- Directed by: Winston Jones
- Written by: Francis Martin
- Produced by: Edward Small; Clarence Greene; Russell Rouse;
- Starring: Tom Towers
- Narrated by: Les Tremayne; Olan Soule; Marvin Miller; John Brown;
- Cinematography: Howard A. Anderson
- Edited by: Chester W. Schaeffer
- Music by: Ernest Gold
- Production company: Ivar Productions
- Distributed by: United Artists
- Release date: May 9, 1956;
- Running time: 90 minutes
- Country: United States
- Language: English

= UFO (1956 film) =

1956 American film

UFO (full title: Unidentified Flying Objects: The True Story of Flying Saucers) is a 1956 American semi-documentary about the development of the UFO phenomenon in the United States. Clips from the documentary have often been used in other documentaries and television programs related to UFOs.

==Origins and plot==

A segment from UFO, which includes footage of the Mariana UFO incident, testimony from the witness who filmed it, and an analysis by Robert M.L. Baker

In 1952, Hollywood producer Clarence Greene saw an unusual object twisting in the sky. He decided to report the sighting, and contacted U.S. Air Force public information officer Albert M. Chop, who was in charge of answering UFO questions from reporters and the public. Intrigued by his experience, Greene decided to produce a documentary film about the UFO phenomenon. When Chop told Greene about the existence of UFO footage, Greene obtained the material for analysis and display in his documentary.

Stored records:

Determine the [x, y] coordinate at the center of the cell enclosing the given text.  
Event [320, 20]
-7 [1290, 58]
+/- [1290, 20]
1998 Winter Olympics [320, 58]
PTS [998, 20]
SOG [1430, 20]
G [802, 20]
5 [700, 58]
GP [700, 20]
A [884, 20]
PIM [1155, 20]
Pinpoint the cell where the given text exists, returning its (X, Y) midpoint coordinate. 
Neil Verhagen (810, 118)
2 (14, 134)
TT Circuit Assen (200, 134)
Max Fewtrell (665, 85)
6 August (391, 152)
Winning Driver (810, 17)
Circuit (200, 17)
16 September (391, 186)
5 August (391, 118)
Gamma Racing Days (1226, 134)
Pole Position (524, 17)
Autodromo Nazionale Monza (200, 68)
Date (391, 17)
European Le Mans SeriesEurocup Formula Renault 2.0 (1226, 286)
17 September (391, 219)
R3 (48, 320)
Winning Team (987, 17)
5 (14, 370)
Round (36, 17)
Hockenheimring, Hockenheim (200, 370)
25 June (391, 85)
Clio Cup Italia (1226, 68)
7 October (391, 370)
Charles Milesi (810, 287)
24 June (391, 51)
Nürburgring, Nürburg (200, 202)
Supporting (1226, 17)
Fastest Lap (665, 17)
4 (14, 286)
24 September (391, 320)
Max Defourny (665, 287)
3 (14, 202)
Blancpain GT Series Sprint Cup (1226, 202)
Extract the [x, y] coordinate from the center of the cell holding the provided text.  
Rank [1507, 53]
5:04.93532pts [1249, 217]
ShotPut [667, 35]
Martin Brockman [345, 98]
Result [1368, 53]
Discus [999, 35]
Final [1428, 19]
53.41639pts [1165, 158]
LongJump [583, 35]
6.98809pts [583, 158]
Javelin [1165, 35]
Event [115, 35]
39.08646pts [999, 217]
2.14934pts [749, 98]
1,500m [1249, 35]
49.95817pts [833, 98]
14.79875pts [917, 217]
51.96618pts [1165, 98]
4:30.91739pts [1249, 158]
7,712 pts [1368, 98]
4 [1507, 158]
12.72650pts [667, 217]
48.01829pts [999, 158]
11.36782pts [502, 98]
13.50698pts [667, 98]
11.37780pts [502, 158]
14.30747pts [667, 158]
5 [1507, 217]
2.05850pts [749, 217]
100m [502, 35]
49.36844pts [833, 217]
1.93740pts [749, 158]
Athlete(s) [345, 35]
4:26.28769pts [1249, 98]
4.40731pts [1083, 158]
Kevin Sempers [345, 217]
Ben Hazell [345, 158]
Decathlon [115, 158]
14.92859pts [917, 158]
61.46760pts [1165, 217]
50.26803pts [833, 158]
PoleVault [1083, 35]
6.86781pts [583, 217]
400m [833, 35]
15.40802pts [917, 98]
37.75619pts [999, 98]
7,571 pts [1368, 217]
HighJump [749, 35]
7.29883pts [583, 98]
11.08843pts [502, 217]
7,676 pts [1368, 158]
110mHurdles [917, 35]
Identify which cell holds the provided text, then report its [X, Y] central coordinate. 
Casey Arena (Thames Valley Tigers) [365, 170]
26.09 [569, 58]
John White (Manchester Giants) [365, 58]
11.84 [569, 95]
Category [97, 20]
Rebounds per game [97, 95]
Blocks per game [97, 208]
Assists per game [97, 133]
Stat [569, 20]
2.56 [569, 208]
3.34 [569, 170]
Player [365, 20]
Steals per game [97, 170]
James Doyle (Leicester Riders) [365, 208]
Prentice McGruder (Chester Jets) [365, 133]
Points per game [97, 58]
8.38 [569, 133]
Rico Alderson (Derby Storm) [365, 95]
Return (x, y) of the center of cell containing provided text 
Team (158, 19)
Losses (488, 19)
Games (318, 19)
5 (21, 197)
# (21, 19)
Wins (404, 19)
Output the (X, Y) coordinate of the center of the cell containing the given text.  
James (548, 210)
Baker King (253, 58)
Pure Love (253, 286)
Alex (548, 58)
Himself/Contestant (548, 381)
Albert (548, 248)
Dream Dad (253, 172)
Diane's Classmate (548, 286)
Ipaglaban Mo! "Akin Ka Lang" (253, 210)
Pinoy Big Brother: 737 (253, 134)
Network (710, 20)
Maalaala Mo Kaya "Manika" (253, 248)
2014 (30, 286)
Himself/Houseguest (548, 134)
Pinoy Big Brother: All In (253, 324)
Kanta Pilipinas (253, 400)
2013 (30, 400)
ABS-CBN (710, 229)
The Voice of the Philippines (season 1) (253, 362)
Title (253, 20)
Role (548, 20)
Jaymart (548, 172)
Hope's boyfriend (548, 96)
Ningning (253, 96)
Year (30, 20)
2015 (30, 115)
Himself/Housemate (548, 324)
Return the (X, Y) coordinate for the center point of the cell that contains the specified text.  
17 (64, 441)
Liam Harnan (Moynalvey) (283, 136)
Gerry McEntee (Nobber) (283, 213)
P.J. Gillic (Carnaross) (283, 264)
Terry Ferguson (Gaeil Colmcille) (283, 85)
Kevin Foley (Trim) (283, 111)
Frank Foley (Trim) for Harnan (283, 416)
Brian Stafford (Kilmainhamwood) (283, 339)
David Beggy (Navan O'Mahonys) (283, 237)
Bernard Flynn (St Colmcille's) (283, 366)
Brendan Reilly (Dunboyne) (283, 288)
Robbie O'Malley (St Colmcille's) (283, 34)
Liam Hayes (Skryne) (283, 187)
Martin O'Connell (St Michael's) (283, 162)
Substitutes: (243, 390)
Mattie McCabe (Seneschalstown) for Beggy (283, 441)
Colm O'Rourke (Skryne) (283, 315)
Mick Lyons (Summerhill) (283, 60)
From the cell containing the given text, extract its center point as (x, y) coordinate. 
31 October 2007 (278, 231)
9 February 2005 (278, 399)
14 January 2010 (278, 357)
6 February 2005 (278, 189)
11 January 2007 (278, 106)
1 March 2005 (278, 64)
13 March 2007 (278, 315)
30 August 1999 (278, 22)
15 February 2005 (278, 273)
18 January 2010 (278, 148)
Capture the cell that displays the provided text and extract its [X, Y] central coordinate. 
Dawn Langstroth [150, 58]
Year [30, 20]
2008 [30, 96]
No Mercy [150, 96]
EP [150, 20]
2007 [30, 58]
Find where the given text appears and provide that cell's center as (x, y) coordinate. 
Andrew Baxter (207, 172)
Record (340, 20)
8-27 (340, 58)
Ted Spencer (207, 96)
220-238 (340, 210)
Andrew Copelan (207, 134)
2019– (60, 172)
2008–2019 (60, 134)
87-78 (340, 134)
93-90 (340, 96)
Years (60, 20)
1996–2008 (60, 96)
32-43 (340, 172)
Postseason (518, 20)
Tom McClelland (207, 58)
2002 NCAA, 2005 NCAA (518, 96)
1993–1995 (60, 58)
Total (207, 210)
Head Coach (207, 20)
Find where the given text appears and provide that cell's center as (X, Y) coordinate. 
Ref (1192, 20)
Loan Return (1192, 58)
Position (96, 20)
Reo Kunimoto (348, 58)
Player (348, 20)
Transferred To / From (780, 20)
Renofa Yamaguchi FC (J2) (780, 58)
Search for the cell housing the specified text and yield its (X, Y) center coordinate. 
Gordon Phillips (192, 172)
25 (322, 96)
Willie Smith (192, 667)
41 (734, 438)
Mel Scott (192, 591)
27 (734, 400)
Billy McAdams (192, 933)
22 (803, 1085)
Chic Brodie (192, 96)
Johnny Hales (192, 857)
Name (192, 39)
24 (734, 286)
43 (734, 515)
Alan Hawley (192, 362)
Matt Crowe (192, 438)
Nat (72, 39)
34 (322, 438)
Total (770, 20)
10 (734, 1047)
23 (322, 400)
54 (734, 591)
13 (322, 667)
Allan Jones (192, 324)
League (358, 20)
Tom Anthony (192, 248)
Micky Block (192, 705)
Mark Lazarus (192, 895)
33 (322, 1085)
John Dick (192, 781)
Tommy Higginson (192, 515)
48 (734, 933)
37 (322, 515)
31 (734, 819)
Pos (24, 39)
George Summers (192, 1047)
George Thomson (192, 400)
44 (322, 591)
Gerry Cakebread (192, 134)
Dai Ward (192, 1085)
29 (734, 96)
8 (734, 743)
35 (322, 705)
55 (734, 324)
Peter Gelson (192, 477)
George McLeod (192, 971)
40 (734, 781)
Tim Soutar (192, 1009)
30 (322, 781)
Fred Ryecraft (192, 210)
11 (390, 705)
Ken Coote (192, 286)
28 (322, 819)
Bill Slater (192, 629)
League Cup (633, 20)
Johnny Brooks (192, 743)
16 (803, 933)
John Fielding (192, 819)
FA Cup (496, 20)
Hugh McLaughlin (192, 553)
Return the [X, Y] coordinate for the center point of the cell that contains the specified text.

▶ Exercise instructions:
1. List every narrator credited in the article on the 1956 film UFO.
2. In the article on the 1956 film UFO, whom did Clarence Greene contact to report his sighting?
3. Continue the article on the 1956 film UFO from its last sentence.

▶ Responses to the tasks:
1. Les Tremayne, Olan Soule, Marvin Miller, John Brown

2. Albert M. Chop, a U.S. Air Force public information officer.

3.
The film begins with a statement about its genre:
Many times in the history of our civilization the introduction of a new thought has brought skepticism, even ridicule. Despite this, there always has remained the duty and inalienable right to tell the people the truth. The Motion Picture you are about to see is true. It is not fiction. Much of the information in it has never been told. You will see it here for the first time.

The documentary starts in 1947, with the first widely publicized UFO sightings in the United States, including recreations of the Kenneth Arnold UFO sighting, the Mantell UFO incident, and the Gorman Dogfight. It then traces the development of UFOs as both a popular fad and as a serious concern for the U.S. Air Force. The history of Project Sign, the first Air Force study of the UFO phenomenon, is discussed.

The documentary then shifts focus to protagonist Albert M. Chop, who is assigned as the public information officer at Wright-Patterson Air Force Base in Dayton, Ohio, in the late 1940s. In that position, he is required to answer numerous news media queries about UFO sightings and what the Air Force knows about them. Chop interviews a German rocket scientist (formerly of Peenemünde's V-2 rocket program) now working for America; the scientist lends credence to the possibility that UFOs exist. Although he is initially portrayed as a UFO debunker, Chop gradually changes his views as the movie progresses, and he comes to believe that UFOs are unknown, and possibly extraterrestrial, craft.

By 1952, Chop has moved to Washington, D.C., where he is the press spokesman for Project Blue Book. The documentary analyzes two famous pieces of UFO footage: the Mariana UFO Incident of 1950, in which the manager of the minor-league baseball team in Great Falls, Montana, claimed to have filmed two UFOs flying over the local baseball stadium, and the 1952 UFO film taken near the Great Salt Lake in Utah by a U.S. Navy photographer, Delbert Newhouse. The documentary concludes with the famous 1952 Washington, D.C., UFO incident, in which Albert Chop played a central role. The documentary recreates Chop's experiences during the mass sighting, and Chop ultimately states his belief that UFOs are a "real", physical phenomenon of unknown origin at the close of the documentary.

==Cast==

- Willis Sperry ... Himself.

- Nicholas Mariana ... Himself.

- Delbert Newhouse ... Himself.

- Wendell Swanson ... Himself.

- U.S. Air Force General John A. Samford ... Himself.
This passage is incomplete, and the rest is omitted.